Perhaps the most complex issues to settle during a divorce involve the care of the children. When parents cannot reach a balanced plan for custody, the court may grant physical custody to one parent and require child support payments from the other.
You obviously understand your obligation to provide financial support for the needs of your children, and when your family was together living under one roof, you may not have given a thought to how much you spent on your children. However, if you understand the formula set by the state of Tennessee to calculate the amount you will pay each month, you may have begun to wonder where the money will go.
Where do my child support payments go?
Despite common thought, child support payments do not cover just the basic necessities of a child. The payments you make supply more than food, clothing and shelter for your kids. While your ex-spouse contributes to their well-being on a daily basis, your support allows the children to continue enjoying the standard of living they would have had without the divorce, at least as much as that is possible.
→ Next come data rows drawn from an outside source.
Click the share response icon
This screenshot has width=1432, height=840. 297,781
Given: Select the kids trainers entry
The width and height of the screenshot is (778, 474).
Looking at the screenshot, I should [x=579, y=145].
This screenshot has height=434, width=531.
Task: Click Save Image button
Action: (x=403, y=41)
Some of the expenses for which the custodial parent of your children may use child support payments include the following:
- A portion of any medical expenses not covered by your health insurance, including deductibles, copays, eyeglasses or braces
- Educational expenses that may include fees, clothing or uniforms, books and supplies, tutors, or lunch money
- Daycare, child care during summer and holidays, nanny fees or other related expenses
- After school activities like camp, sports, music lessons or clubs
- The cost of safe travel, including the maintenance, fees and repairs of the custodial parent’s vehicle and any expense required if the children must travel to visit you
- Recreational expenses, including access to the internet, television and other amusements and age-appropriate entertainment
Depending on the outcome of your divorce negotiations, you may be responsible for paying all or part of the college expenses of your children even if your children are in college beyond the age when child support would normally stop.
While you may feel overwhelmed at how much is expected of you, it is also important to know that the court takes many things into consideration when determining child support amounts. A judge will examine your income and other financial obligations to decide how much you can afford. Additionally, as time passes, if you find that you are unable to meet your child support obligations because of a job loss or other financial setback, you can speak with an attorney about requesting a modification of your court order.